- Original British quad poster
- Directed by: George More O'Ferrall
- Written by: Gordon Wellesley
- Based on: The Brute by Guy des Cars
- Produced by: Albert Fennell Bertram Ostrer
- Starring: Michael Redgrave; Leo Genn; Ann Todd;
- Cinematography: Jack Hildyard
- Edited by: Sidney Stone
- Music by: Brian Easdale
- Production companies: B & A Productions
- Distributed by: British Lion Films
- Release date: 25 August 1954 (London);
- Running time: 96 minutes
- Country: United Kingdom
- Language: English

= The Green Scarf =

1954 British film by 	George More O'Ferrall

The Green Scarf is a 1954 British mystery film directed by George More O'Ferrall and starring Michael Redgrave, Ann Todd, Leo Genn, Kieron Moore, Richard O'Sullivan and Michael Medwin. It was written by Gordon Wellesley based on the 1951 Guy des Cars novel The Brute.

== Plot ==
A deafblind man is accused of a seemingly motiveless murder.

==Cast==

- Michael Redgrave as Maitre Deliot
- Ann Todd as Solange Vauthier
- Leo Genn as Rodelec
- Kieron Moore as Jacques
- Richard O'Sullivan as child Jacques
- Jane Lamb as Child Solange
- Michael Medwin as Teral
- Jane Griffiths as Danielle
- Ella Milne as Louise
- Jane Henderson as Mme. Vauthier
- George Merritt as Advocate General
- Peter Burton as purser
- Tristan Rawson as prison governor
- Henry Caine as ship's captain
- Phil Brown as John Bell
- Anthony Nicholls as Goirin
- Walter Horsbrugh as interpreter
- Evelyn Roberts as President of the Court
- Neil Wilson as Inspector
- Michael Golden as warder
- Launce Maraschal as Sen. Bell
- Terence Alexander as wireless operator
- Frank Singuineau as clerk at telegram desk
- Wilfrid Brambell as court clerk

==Production==
The film was shot at Shepperton Studios with sets designed by the art director Wilfred Shingleton.

==Reception==

=== Critical ===
The Monthly Film Bulletin wrote: "The melodramatic plot might well have given scope for an interesting character study of Jacques Vauthier; but the director, George More O'Ferrall, makes little use of filmic effects to suggest the extraordinary loneliness of a man unable to hear, see or speak, confronted with a charge of murder. As played by Kieron Moore, Vauthier is a pathetic rather than a sympathetic character, and he never really comes to life: were there some attempt to show the world as Vauthier sees it rather than to show Vauthier through the eyes of the other characters, the task of making a convincing character of a blind deaf-mute might be easier. Michael Redgrave, as the ageing lawyer, seems a little uncertain as to the proper interpretation of the part, and some of his lines are lost on their way through a large ragged beard. The production is on the whole adequate, although the final whodunit denouement appears out of key with the subject."

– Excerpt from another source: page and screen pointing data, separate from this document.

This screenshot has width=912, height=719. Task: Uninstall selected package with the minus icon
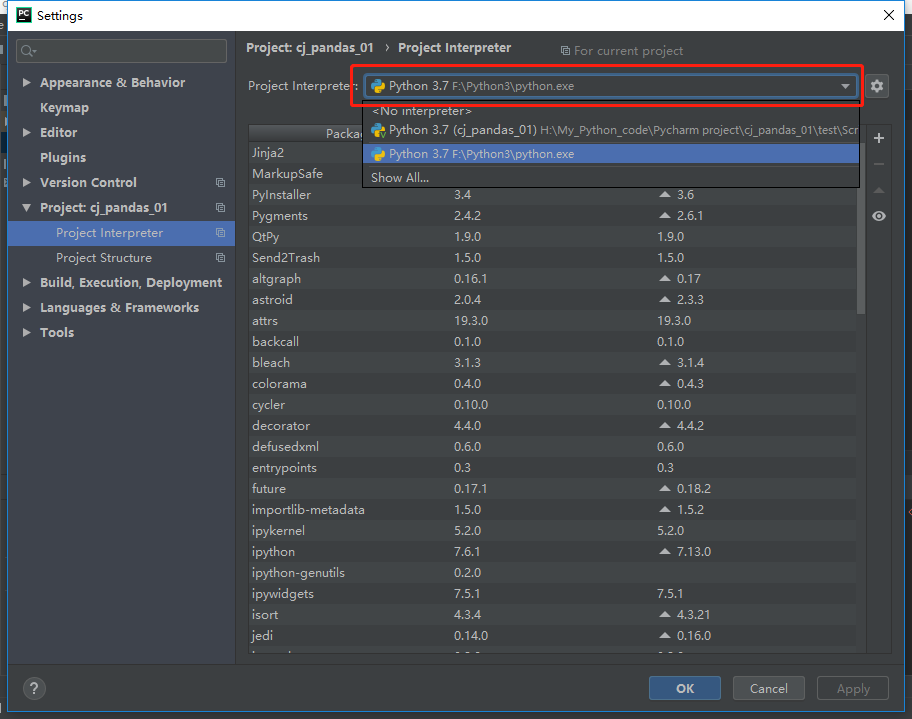pos(878,164)
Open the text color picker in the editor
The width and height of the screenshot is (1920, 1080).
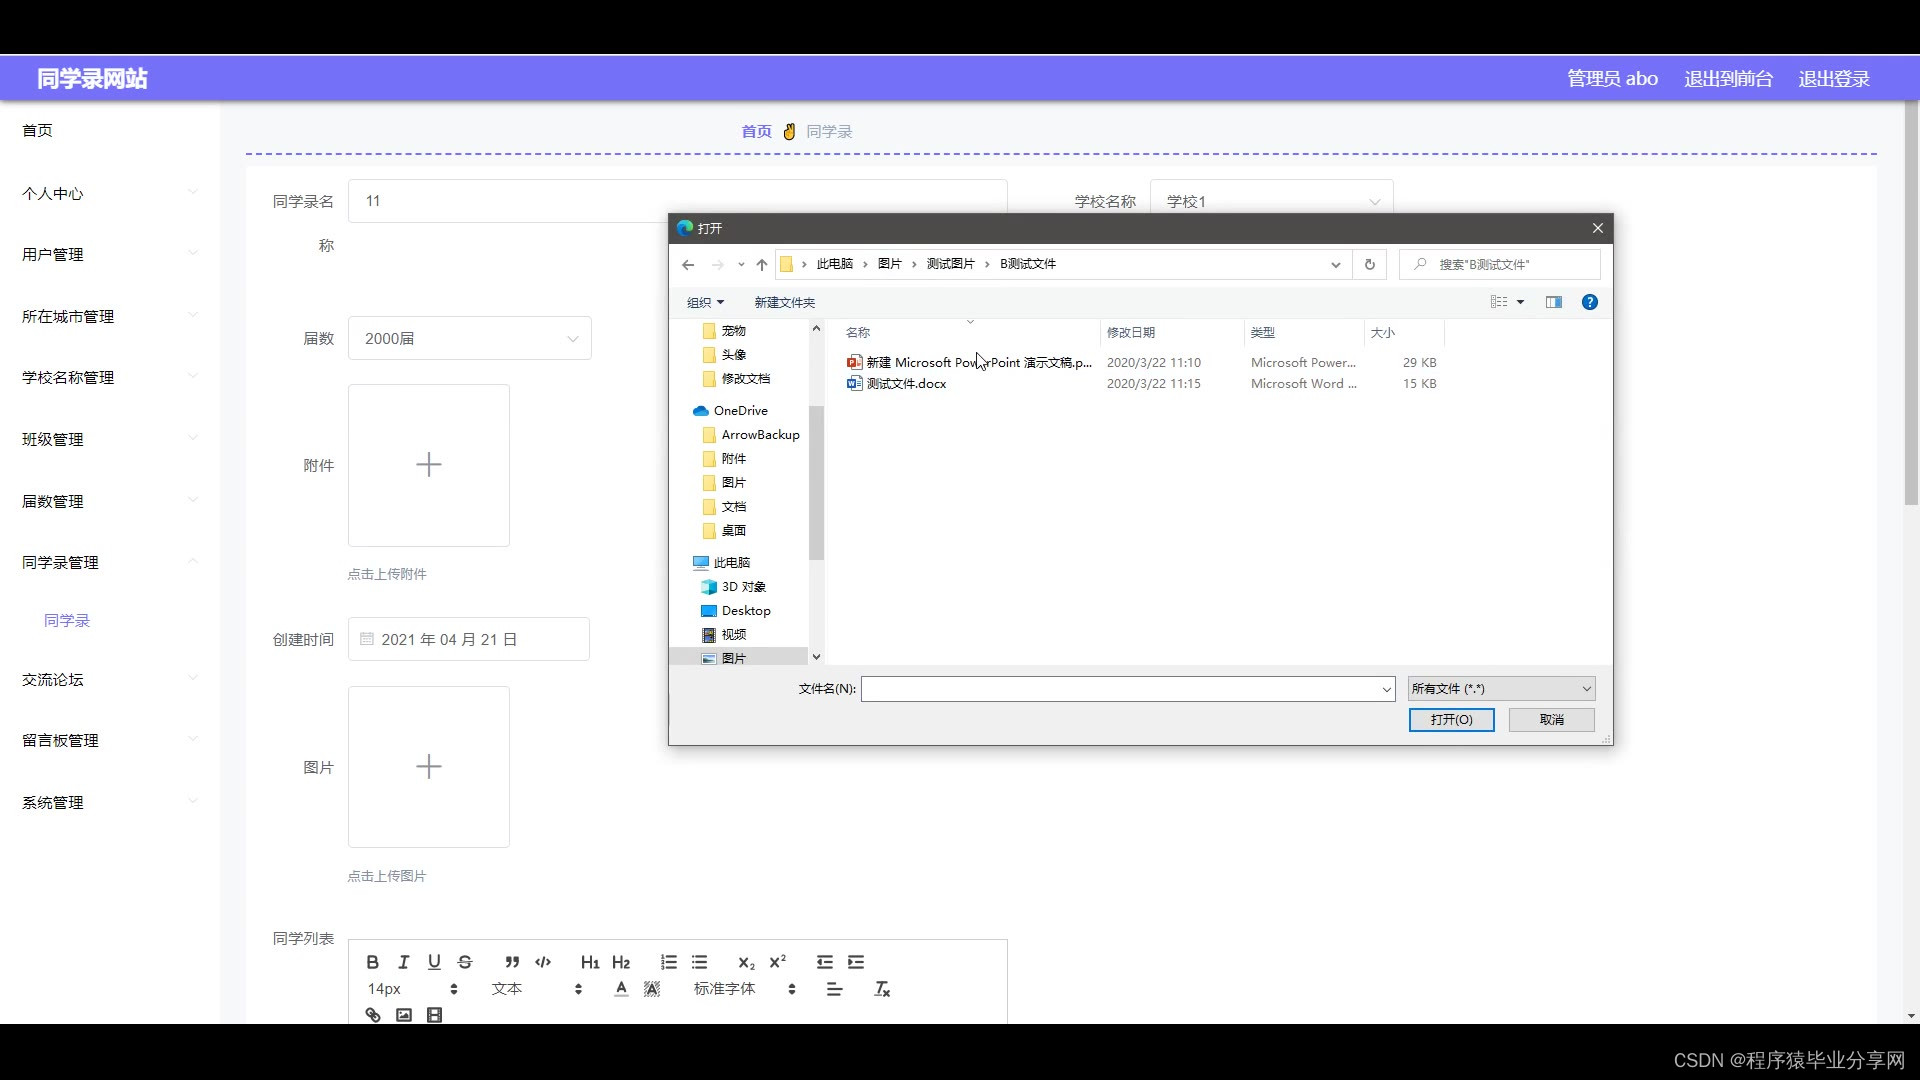click(621, 989)
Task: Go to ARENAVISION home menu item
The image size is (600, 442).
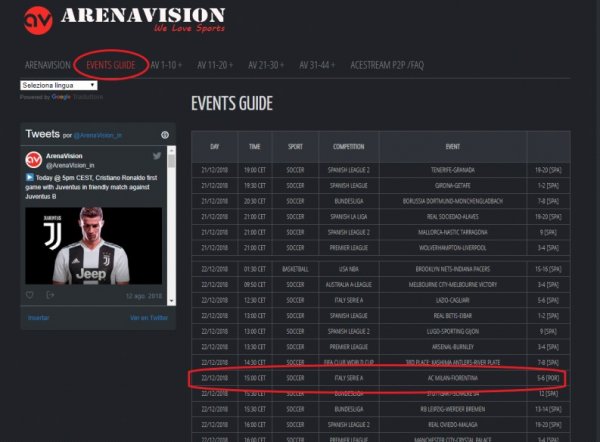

Leslie Halliwell said: "Plodding courtroom drama with familiar faces in unconvincingly French guise."

In British Sound Films: The Studio Years 1928–1959 David Quinlan rated the film as "average", writing: "Competent-plus cast and interesting plot, although drama doesn't touch many emotional chords."

=== Box office ===
In The New York Times, its film critic Bosley Crowther concluded: "The Green Scarf is a mottled and unconvincing thing."

According to Kinematograph Weekly the film was a "money maker" at the British box office in 1954.